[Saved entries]
• • •
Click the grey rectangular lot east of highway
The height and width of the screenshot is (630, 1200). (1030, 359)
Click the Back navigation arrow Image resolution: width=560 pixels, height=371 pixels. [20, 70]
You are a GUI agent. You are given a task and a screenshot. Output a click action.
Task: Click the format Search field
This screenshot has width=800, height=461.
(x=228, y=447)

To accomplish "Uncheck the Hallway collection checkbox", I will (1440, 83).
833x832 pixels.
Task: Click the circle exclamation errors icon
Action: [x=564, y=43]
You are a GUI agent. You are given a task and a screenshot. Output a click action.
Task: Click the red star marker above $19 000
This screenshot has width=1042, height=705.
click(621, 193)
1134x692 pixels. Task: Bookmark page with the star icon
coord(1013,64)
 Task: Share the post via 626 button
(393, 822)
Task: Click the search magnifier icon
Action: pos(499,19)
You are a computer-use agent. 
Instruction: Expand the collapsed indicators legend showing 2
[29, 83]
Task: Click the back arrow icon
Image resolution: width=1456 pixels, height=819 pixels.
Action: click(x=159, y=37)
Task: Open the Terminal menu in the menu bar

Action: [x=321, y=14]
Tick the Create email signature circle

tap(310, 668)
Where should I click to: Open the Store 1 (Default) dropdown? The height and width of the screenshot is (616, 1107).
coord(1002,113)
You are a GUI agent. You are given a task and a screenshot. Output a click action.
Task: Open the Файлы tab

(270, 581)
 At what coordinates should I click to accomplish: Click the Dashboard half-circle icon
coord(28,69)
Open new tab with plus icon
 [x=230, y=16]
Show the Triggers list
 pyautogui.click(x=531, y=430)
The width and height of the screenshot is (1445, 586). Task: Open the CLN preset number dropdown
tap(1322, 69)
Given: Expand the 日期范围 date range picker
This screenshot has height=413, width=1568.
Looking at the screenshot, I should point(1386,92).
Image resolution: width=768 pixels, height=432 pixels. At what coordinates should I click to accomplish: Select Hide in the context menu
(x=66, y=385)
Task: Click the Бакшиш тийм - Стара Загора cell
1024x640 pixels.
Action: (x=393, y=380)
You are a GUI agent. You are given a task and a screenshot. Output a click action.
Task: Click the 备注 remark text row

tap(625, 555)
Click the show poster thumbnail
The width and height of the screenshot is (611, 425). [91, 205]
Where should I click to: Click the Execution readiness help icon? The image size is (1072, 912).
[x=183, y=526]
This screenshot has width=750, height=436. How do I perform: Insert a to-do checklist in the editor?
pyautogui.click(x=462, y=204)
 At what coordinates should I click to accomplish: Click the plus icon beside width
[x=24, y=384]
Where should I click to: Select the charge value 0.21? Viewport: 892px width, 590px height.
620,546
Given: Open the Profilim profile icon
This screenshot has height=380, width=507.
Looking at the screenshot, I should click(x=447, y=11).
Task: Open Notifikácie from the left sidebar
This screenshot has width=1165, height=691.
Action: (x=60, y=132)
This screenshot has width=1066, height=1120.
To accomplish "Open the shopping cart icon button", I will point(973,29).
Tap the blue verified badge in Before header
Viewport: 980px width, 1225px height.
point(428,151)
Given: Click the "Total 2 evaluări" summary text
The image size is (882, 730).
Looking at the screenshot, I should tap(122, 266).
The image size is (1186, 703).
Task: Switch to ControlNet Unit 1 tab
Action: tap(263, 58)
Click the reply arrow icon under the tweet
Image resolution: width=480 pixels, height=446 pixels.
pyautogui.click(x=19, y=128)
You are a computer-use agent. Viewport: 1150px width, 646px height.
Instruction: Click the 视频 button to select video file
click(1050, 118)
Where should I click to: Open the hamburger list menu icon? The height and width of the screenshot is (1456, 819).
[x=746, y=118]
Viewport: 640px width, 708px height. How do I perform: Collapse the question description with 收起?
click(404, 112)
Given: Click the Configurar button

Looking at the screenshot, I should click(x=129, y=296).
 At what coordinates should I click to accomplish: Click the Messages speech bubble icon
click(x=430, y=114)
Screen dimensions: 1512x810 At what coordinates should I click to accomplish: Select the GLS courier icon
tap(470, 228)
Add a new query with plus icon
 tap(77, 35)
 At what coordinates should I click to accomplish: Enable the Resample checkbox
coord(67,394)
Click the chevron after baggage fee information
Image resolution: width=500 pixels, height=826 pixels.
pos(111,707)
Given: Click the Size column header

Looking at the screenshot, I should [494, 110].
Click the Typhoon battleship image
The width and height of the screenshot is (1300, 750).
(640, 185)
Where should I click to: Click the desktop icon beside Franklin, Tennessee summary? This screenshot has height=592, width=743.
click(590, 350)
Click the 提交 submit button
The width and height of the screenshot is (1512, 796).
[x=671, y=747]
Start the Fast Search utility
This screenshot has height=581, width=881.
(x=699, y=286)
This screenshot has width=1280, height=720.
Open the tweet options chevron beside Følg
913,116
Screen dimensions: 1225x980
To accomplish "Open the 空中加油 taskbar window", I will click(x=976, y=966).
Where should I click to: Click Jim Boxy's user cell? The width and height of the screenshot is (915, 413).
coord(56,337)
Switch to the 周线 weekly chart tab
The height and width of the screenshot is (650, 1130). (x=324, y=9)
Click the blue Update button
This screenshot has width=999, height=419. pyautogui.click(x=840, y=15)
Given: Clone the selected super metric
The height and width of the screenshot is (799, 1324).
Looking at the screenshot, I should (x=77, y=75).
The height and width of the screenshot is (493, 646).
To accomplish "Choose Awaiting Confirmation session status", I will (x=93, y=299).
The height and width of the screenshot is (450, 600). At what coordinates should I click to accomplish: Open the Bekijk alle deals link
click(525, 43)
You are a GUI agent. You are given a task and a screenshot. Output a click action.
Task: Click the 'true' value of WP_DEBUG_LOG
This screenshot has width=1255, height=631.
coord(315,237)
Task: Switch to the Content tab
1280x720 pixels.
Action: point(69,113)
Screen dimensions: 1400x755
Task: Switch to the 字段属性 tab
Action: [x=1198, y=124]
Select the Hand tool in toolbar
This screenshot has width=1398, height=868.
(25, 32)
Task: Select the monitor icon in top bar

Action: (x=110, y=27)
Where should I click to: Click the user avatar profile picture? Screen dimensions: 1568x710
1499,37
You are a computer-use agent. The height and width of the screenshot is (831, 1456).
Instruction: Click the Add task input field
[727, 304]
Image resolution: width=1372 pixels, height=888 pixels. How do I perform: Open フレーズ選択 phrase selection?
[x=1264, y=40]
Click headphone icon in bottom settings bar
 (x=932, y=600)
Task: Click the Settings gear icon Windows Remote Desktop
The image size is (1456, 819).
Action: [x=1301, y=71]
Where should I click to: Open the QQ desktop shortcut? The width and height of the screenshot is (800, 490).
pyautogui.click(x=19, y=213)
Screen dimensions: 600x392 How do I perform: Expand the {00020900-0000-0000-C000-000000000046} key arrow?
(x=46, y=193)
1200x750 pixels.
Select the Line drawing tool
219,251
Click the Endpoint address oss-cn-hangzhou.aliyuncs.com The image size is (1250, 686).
• • •
* WHAT NEEDS TO BE DONE: Pull every line with "computer" from the records.

* RESPONSE BOX:
You are a computer-use agent. 
You are a computer-use agent. Viewport: 1150px width, 646px height.
You are a computer-use agent. The height and width of the screenshot is (831, 1456).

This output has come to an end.